Elika seems like a nice lass, but she's forced to spend a lot of time having a go at the Prince for saying something daft or annoying.

With Princess Elika, Ubisoft has also found a much-needed replacement for the Sands of Time. Rather than reversing mistakes several times and then being booted back to a checkpoint, every mistimed leap into the abyss and ill-judged release is rescued by the ethereal hand of our newfound Princess, who places the Prince back on the last solid platform he reached in a split second. Elika also acts as a double-jump; when the Prince comes up short, the screen bleeds colour and a stab of the Elika button gives you a timely boost to cover the remaining distance. Fail and she saves you anyway.

It's actually impossible to die. If the Prince succumbs to an enemy in battle, Elika restores him at the cost of a bit more health on the enemy's bar, and in platform sections the most we lost was around 20 seconds. This can be frustrating if it happens a few times in a row, as it does when the tendrils of corruption arrive later and timing movements becomes more of a factor, but it's trifling next to the eons-old anguish of Tomb Raider, Mario, Sonic and, of course, past Princes of Persia. For some the absence of death will be a step too far, but we agree with Ubisoft's designers; having to try again is punishment enough, and the lighter the punishment the better.

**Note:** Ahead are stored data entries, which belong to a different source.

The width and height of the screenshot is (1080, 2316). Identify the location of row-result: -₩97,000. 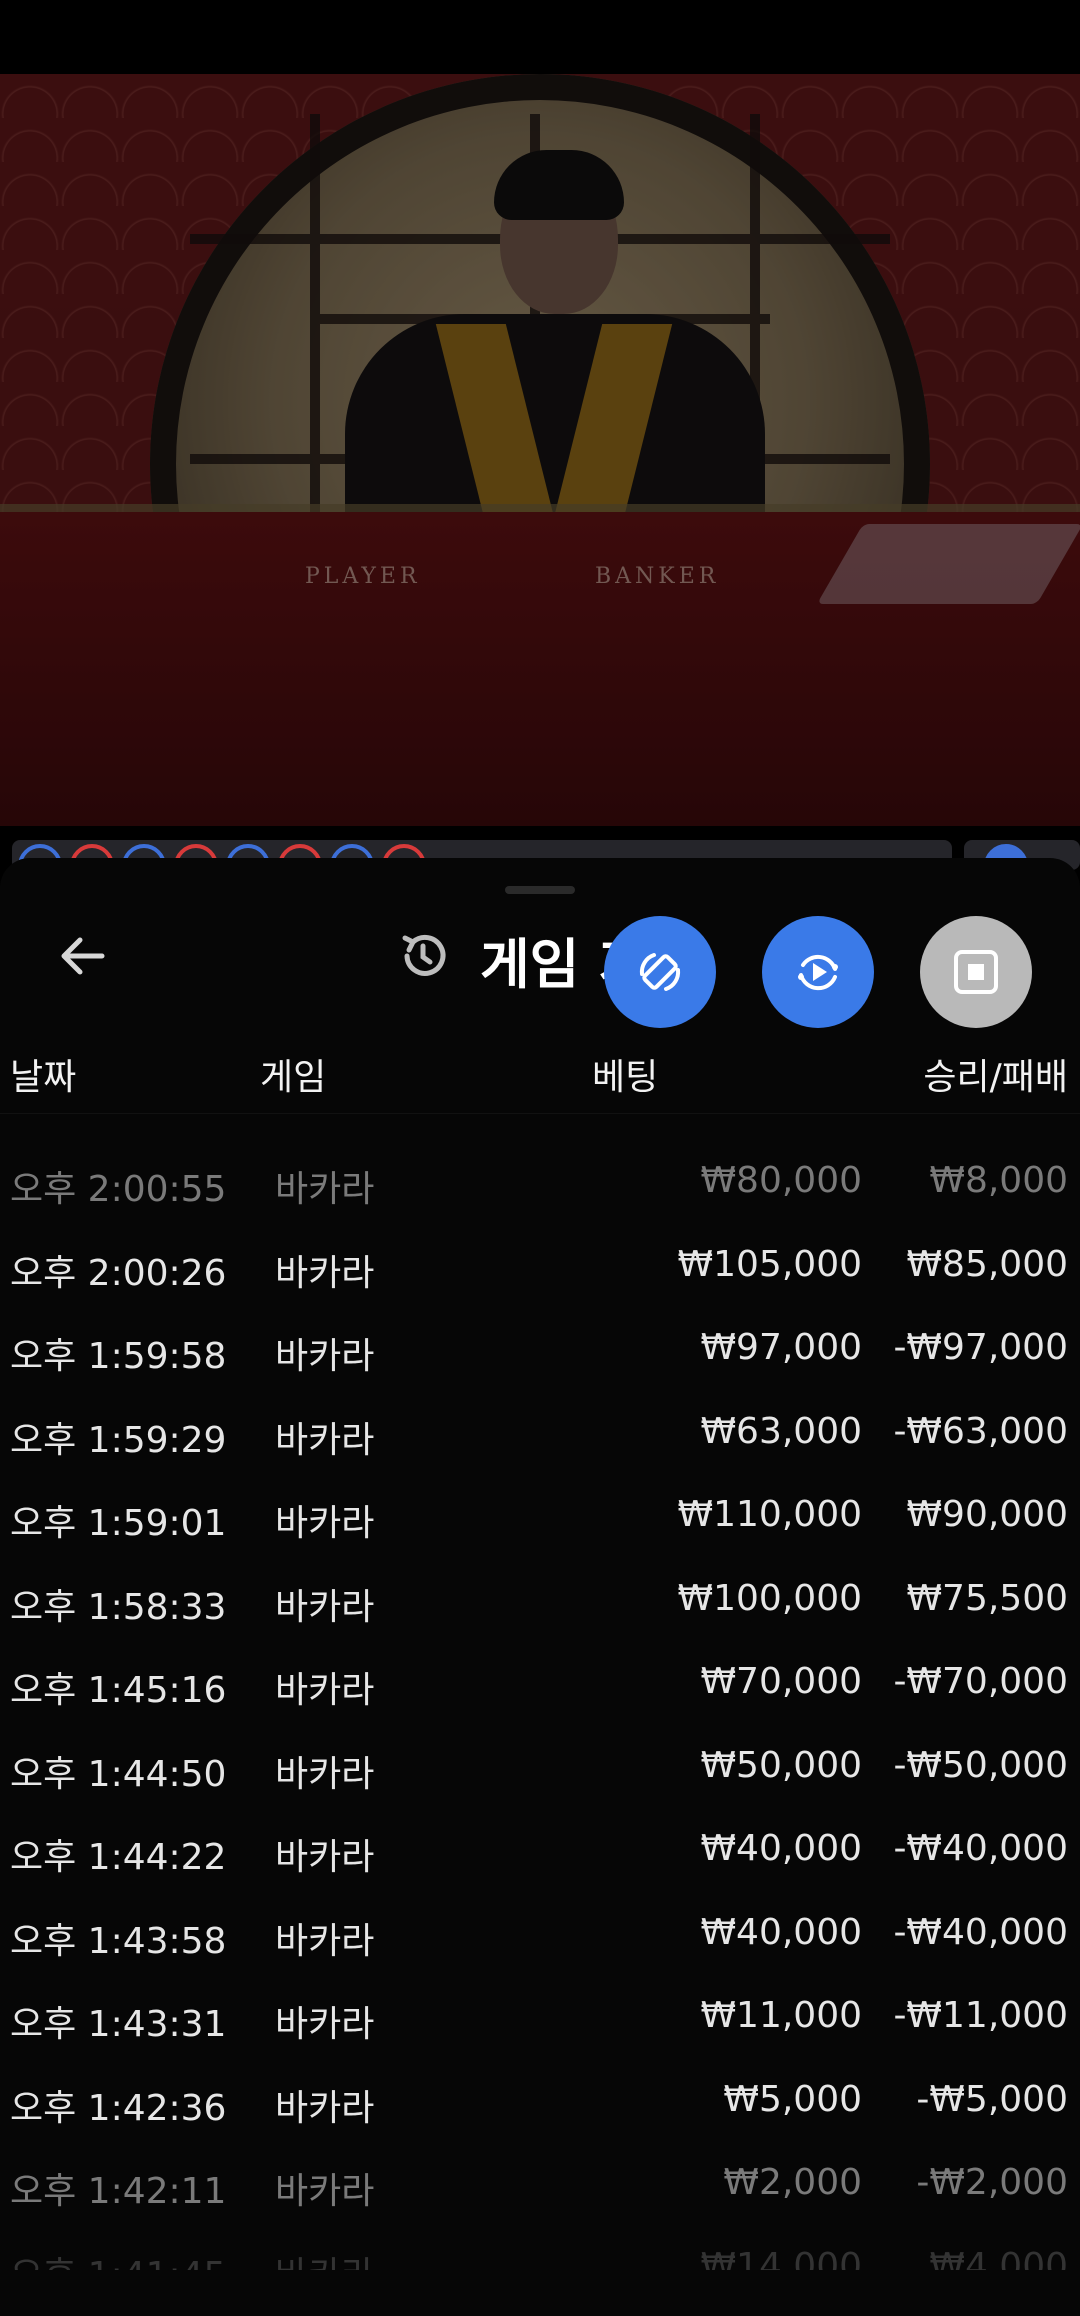
(980, 1348).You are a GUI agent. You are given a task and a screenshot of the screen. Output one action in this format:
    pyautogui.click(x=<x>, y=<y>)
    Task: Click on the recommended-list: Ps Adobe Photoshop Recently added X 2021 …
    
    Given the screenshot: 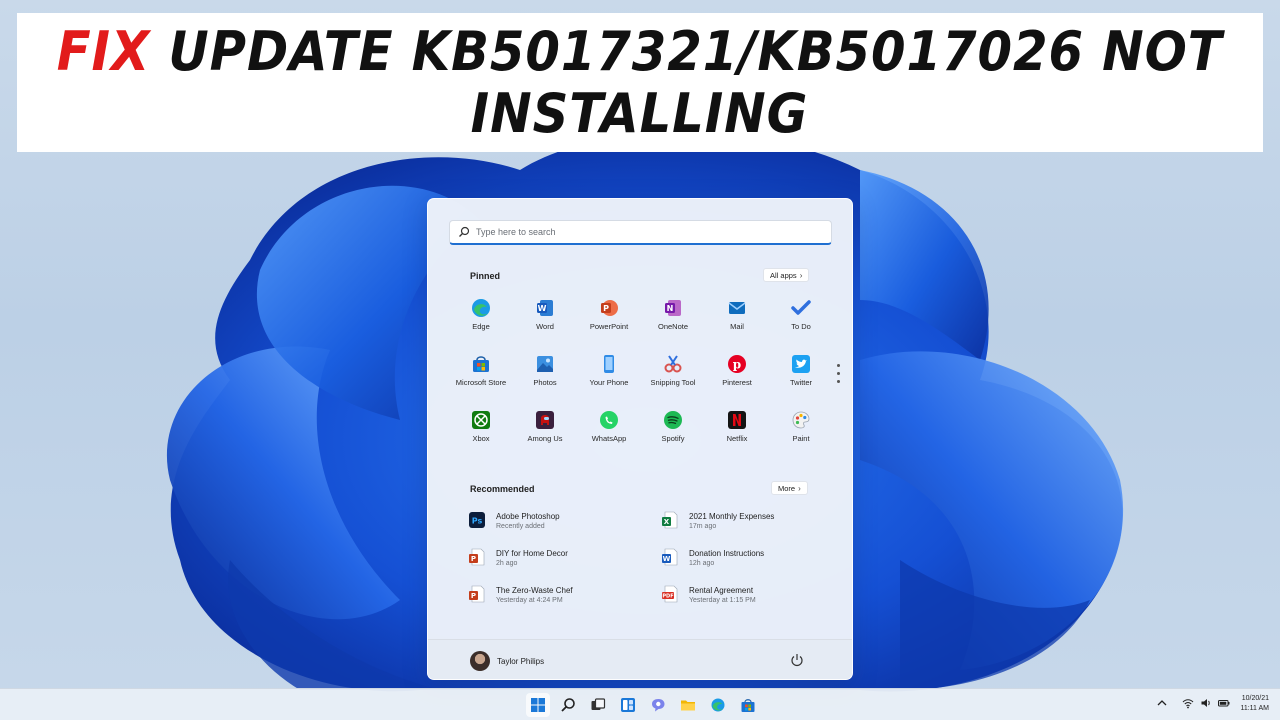 What is the action you would take?
    pyautogui.click(x=648, y=566)
     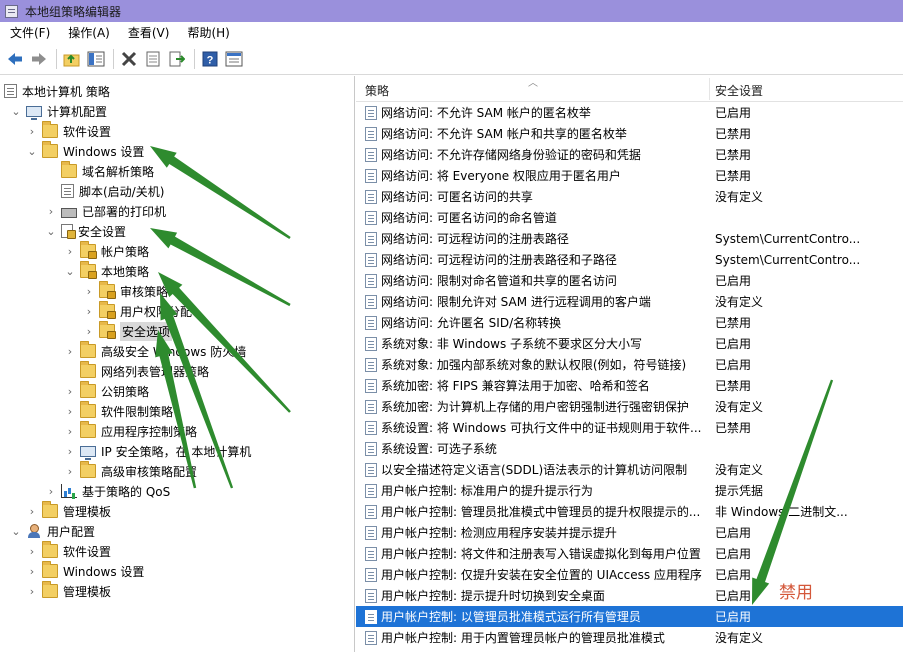 I want to click on show-hide-tree-icon, so click(x=96, y=59).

After three POP games of increasingly complex (and for many increasingly maddening) combat, Ubisoft also seeks to make amends in battle. Each fight involves chaining together sword, gauntlet, acrobatic and magical attacks, each assigned to a face button, and blocking with a shoulder. There are quick-time button procedures to follow during clinches and after failing to block a couple of successive attacks, but the emphasis is on accessibility, if the emphasis is on combat at all. Enemy encounters outside boss fights are infrequent and even avoidable in many cases.